There’s a good description of the basic components of the study’s design. “To compare the effects of linagliptin to glimepiride (the most commonly used sulphonylurea), the researchers conducted a double-blind study over the course of two years. The study, which was funded by linagliptin’s maker, Boehringer Ingelheim, involved 1,500 people from 16 countries with type 2 diabetes. None of the patients had responded to metformin alone.”
In addition, this study is longer than most prior studies in this area which have only been over the course of 3-6 month rather than 2 full years, and therefore provides better evidence, over a longer timeframe, than prior work.
There is no disease mongering in the story.
The story says quite high that the study “was funded by linagliptin’s maker, Boehringer Ingelheim,” and it quotes one independent source. More sources would have been better.
The story basically talks about three drugs. The main drug, metformin; the supplementary class of drugs known as sulphonylureas; and the new drug being studied. But it does not talk more broadly about other approaches to diabetes management, which could have been accomplished with a few more sentences.
The article is set up, as the study is, to give a comparison between two specific drug types for second-line therapy along with metformin (a sulphonylurea and DPP-IV inhibitor, linagliptin). However, there are several other “second-line therapy” drug classes out there that are used for the same purpose, including meglitinides such as repaglinide that may cause less hypoglycemia than sulphonylureas but are less expensive than DPP-IV inhibitors, and therefore may be a better option for patients than either of the drugs in this study. So one or two sentences that place this study in the larger perspective of second-line therapy for diabetes, acknowledging other possible alternatives, would have been helpful for readers.
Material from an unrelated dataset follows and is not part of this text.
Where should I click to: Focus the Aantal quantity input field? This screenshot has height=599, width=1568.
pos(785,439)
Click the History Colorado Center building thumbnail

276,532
It is not clear from the story whether this drug is available anywhere. You could interpret the story both ways. “The study authors pointed out linagliptin was licensed in 2011 and this is the first long-term study examining its safety and effectiveness. They added more research is needed to confirm their findings.”
There are no claims of novelty in the story.
The story does cite the Lancet press release as a source. We don’t understand why a major news organization would have to do this. But since an independent source was quoted, we’ll give the story the benefit of the doubt on this criterion.